I would also like to know how necessary hash_to_scalar is? It is quite expensive in Solidity. I managed to verify "FROST-secp256k1-KECCAK256-v1" for 10609 gas (4200 gas was spent on loading public key from storage, 2112 gas was spent on transaction data, 3000 gas on ecrecover and the remaining 1297 gas is for preparing memory for ecrecover and hash_to_scalar).

After some reverse engineering I was able to port hash_to_scalar to Solidity. Right now it allocates about 280 bytes of memory just to calculate the challenge, then does keccak256 twice, xor, addmod, mulmod...

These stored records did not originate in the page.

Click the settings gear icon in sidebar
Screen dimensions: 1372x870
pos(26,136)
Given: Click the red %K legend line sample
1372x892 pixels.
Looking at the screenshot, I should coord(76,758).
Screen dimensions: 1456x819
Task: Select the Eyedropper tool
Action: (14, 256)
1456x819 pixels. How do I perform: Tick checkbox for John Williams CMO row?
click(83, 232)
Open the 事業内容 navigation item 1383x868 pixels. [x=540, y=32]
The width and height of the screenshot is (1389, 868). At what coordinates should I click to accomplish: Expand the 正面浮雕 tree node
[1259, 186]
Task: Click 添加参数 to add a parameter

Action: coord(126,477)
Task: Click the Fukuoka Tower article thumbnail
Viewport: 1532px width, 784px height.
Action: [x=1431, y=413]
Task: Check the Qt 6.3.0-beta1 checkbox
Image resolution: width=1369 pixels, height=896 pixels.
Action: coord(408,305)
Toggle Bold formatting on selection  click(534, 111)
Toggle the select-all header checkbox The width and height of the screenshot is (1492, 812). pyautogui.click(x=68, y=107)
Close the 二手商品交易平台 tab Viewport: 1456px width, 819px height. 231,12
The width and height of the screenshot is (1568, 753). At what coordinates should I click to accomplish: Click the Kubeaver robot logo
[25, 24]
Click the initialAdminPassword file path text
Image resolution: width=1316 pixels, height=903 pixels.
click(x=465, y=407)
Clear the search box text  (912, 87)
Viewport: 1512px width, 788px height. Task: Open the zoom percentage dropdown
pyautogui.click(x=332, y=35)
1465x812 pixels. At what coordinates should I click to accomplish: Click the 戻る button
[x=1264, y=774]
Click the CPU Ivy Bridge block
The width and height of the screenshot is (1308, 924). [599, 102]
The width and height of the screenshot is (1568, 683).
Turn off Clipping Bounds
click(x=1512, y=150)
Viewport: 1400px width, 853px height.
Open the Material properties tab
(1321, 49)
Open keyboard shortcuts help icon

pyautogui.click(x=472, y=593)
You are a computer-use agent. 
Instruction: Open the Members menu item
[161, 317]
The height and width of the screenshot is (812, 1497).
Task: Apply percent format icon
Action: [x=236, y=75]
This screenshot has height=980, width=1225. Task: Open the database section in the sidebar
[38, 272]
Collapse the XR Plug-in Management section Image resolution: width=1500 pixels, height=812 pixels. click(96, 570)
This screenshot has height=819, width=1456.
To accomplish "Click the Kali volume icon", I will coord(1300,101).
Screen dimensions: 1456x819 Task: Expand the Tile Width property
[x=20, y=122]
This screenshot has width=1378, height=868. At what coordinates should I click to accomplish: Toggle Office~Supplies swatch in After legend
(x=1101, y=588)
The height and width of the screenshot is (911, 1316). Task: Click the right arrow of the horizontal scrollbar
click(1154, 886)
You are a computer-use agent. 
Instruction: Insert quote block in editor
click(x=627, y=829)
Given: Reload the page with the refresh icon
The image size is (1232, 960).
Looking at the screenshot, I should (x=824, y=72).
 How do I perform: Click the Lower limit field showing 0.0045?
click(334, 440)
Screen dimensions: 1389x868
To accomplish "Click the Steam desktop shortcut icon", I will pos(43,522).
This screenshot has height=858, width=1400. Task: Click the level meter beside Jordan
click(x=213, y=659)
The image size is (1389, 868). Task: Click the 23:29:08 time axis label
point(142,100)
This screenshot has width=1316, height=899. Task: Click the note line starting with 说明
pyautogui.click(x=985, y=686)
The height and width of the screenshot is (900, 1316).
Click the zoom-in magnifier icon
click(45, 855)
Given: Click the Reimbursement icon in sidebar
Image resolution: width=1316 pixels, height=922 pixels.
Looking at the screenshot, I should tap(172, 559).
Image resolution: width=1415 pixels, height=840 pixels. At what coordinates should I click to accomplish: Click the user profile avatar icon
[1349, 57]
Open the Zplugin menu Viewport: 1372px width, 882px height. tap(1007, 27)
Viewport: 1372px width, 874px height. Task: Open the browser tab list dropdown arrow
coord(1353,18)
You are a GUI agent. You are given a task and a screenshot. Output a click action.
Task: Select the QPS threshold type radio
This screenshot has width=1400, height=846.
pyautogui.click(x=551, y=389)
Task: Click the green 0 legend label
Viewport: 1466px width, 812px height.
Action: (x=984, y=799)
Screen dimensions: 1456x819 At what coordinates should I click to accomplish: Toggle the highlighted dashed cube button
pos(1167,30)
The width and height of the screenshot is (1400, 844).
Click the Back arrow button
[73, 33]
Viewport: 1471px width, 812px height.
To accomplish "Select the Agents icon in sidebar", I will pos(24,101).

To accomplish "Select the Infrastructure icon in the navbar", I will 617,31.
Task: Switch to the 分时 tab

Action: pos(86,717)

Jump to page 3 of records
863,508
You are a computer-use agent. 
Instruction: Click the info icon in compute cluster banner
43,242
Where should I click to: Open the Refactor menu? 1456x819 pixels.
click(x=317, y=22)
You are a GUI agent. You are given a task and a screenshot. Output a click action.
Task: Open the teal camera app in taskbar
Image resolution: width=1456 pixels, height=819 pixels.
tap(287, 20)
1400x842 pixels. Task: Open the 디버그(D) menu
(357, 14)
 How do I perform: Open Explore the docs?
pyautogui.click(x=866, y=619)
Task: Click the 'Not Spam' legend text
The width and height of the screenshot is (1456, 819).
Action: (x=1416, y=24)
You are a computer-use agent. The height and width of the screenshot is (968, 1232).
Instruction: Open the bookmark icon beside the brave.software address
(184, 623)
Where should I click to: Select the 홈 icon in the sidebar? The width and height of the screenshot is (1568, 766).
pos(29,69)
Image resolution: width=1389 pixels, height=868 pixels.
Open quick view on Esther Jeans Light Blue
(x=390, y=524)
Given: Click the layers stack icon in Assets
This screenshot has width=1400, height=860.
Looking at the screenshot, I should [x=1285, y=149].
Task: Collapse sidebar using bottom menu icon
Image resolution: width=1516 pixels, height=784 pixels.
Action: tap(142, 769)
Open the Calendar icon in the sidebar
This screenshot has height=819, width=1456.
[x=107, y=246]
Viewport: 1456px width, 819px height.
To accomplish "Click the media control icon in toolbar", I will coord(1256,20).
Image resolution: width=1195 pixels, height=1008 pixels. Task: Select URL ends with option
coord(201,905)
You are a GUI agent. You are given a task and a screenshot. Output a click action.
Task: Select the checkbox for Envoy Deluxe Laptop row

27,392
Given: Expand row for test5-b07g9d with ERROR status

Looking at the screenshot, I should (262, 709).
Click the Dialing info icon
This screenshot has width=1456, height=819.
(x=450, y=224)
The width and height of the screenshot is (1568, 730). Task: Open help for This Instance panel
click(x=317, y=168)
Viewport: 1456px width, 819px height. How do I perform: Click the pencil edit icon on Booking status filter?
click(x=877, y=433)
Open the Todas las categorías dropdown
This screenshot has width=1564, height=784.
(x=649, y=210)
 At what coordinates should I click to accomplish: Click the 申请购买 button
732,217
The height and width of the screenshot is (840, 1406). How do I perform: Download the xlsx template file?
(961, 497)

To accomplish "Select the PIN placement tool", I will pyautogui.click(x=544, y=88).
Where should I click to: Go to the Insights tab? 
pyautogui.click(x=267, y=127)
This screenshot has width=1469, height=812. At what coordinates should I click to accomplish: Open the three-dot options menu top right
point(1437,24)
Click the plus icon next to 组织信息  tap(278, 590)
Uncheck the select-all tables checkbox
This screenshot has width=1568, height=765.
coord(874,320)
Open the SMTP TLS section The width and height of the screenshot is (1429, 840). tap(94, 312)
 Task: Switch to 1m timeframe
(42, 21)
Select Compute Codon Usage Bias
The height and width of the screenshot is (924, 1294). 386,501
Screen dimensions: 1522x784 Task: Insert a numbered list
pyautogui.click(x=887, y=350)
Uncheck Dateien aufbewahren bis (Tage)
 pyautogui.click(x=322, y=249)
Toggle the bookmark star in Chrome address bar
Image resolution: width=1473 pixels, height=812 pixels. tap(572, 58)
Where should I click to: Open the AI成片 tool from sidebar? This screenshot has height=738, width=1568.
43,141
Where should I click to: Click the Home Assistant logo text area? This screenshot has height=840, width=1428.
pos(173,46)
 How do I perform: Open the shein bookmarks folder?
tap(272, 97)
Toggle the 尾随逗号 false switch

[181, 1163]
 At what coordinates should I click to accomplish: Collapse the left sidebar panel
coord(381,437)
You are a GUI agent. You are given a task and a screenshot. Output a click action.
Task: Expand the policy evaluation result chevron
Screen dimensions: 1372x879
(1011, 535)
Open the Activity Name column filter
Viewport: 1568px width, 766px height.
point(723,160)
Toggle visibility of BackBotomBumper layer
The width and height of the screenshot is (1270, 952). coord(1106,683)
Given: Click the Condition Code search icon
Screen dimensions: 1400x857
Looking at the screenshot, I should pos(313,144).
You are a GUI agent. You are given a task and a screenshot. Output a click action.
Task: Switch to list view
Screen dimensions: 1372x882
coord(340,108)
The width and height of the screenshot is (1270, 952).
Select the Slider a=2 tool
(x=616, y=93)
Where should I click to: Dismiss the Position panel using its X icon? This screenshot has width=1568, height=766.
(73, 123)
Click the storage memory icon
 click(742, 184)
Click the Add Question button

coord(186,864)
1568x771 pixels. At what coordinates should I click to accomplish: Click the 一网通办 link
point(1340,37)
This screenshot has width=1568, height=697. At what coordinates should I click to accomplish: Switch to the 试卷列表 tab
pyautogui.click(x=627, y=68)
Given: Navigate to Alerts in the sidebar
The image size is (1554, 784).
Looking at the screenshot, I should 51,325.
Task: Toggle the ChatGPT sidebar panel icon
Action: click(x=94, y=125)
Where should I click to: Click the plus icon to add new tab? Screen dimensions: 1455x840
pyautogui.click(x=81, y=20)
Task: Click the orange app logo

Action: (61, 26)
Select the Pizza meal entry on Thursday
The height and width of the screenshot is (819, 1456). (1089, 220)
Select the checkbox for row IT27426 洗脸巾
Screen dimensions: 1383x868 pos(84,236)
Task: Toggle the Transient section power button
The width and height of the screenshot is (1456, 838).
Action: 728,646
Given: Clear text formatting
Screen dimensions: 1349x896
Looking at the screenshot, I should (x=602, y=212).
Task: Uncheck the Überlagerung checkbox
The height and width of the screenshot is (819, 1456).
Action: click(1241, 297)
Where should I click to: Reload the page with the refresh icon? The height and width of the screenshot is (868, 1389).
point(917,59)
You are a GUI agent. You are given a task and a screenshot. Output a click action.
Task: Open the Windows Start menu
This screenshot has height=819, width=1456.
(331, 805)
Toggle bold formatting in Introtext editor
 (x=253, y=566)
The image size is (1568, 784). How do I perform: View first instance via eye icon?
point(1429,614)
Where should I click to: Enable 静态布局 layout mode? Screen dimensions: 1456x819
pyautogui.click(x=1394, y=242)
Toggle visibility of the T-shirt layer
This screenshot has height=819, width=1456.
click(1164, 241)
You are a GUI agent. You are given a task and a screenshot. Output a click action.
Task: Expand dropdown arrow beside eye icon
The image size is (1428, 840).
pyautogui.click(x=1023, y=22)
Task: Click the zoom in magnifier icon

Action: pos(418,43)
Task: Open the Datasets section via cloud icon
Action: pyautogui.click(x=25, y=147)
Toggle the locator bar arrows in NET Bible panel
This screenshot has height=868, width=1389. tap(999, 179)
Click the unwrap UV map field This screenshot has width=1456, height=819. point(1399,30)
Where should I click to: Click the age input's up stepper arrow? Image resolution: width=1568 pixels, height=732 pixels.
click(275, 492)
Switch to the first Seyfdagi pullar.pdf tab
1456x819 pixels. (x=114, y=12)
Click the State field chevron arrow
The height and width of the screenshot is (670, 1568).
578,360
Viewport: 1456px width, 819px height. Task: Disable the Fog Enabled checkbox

function hashToScalar(bytes memory domain, bytes memory message) public pure returns (uint256) {
    bytes32 b0 = keccak256(
        abi.encodePacked(
            //136 bytes for keccak256 block size
            uint256(0),
            uint256(0),
            uint256(0),
            uint256(0),
            uint64(0),
            //actual message
            message,
            //len_in_bytes
            uint16(48),
            //reserved 0
            uint8(0),
            //domain
            domain,
            uint8(domain.length)
        )
    );
    bytes32 b_vals = keccak256(abi.encodePacked(b0, uint8(1), domain, uint8(domain.length)));
    bytes32 tmp = b0 ^ b_vals;
    bytes32 b_vals2 = keccak256(abi.encodePacked(tmp, uint8(2), domain, uint8(domain.length)));

    uint256 F_2_192_ = 0x0000000000000001000000000000000000000000000000000000000000000000;

    uint256 d0 = uint256(b_vals >> 64);
    uint256 d1 = uint256(((b_vals & bytes32(uint256(0xffffffffffffffff))) << 128) | (b_vals2 >> 128));

    return addmod(mulmod(d0, F_2_192_, Secp256k1.N), d1, Secp256k1.N);
}

uint256 challenge = hashToScalar(
    "FROST-secp256k1-KECCAK256-v1chal",
    abi.encodePacked(
        uint8(signatureRYCompressed), signatureRX, uint8(publicKeyYCompressed), publicKeyX, uint256(messageHash)
    )
);

You could use any hash-to-scalar method as long it's secure. There was no particular reason for us using that one for the secp256k1, I think the rationale was to simply use something that was already specified in a RFC.

Thinking about this, I think this ciphersuite would be more suited to live in a separate crate maintained by you in a separate repository. You can simply import frost-core (and even enable the internals feature if needed). My rationale is that this seems a much more specific use case (compared to BIP-340) and we don't have the expertise to properly evaluate and maintain this. Does this make sense?

We're happy to help you building it by answering any questions that you have. We can also link to your crate when it's finished.

[StackOverflowExcept1on]

My rationale is that this seems a much more specific use case (compared to BIP-340) and we don't have the expertise to properly evaluate and maintain this. Does this make sense?

The only thing missing at the moment is standardization, but that could be the new ERC-XXXX. Signature verification is cheap even in Ethereum Mainnet, making it attractive even with the current hash_to_scalar implementation for decentralized applications. Changing the hash from sha256 to keccak256 requires no knowledge to maintain this in the ZCashFoundation repository. Perhaps we should rename it to frost-secp256k1-keccak256? At least it will just be frost-secp256k1 with keccak256 hash and nothing to do with EVM until the Ethereum community comes up with some better ERC-XXXX.